Maki lubią azot, czyli tam gdzie obornik tam i on;) Gdzie występuje, dobrze wiecie, bo kto ma oczy otwarte nie sposób nie spostrzec maczka, a nierzadko i makowych pól!
Kwiaty maku (płatki) maja zastosowanie kulinarne i lecznicze. Jedna z sąsiadek przyrządza z nich makową galaretkę. Pięknie barwią napoje letnie, sami raczymy się lemoniadami na dziko z dodatkiem makowych płatków, dodają pięknego rubinowego koloru. Można je używać także do barwienia win.

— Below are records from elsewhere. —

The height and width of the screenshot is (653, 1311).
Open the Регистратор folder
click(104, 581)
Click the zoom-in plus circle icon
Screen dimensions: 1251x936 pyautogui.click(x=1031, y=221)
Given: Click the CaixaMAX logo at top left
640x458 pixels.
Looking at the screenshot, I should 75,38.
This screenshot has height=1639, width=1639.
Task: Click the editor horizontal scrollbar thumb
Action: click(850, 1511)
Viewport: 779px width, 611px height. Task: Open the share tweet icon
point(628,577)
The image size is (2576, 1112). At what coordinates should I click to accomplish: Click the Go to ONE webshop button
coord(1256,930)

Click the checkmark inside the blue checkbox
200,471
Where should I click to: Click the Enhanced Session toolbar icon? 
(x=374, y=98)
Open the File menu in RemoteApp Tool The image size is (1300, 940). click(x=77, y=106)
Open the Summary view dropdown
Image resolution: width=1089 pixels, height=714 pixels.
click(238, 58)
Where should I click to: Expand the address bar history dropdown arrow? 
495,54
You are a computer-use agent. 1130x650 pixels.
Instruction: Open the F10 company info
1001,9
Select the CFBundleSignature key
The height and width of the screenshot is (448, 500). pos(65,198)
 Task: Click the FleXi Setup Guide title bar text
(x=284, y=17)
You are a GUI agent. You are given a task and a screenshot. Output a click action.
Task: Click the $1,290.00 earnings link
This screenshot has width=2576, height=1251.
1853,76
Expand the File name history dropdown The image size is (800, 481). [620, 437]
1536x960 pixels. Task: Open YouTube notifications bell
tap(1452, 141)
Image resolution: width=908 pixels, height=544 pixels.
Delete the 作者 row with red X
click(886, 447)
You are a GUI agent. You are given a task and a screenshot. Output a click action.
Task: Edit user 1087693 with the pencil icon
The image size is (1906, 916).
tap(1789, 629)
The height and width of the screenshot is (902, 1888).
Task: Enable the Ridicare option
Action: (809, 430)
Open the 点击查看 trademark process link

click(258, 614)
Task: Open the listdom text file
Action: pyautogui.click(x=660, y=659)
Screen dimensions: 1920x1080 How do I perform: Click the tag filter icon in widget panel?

Odwar z kwiatów doskonale łagodzi bóle gardła, kaszel i niweluje chrypkę.
O suszeniu słów kilka
Płatki maków zbieramy w słoneczny dzień, to misterna praca. Delikatnie obrywamy i wkładamy do przewiewnych koszy, nie można ich ugniatać i ubijać. Po zbiorze należy je natychmiast rozłożyć cienką warstwą w przewiewnym i zacienionym miejscu.
Są bardzo delikatne i dlatego schną stosunkowo szybko, a podczas utraty wody zmieniają kolor na rubinowy.
Po wysuszeniu należny je umieścić (bez ugniatania) w słoju lub papierowej torebce.
Można je przechowywać rok, po tym czasie tracą nieco swój kolor, płowieją.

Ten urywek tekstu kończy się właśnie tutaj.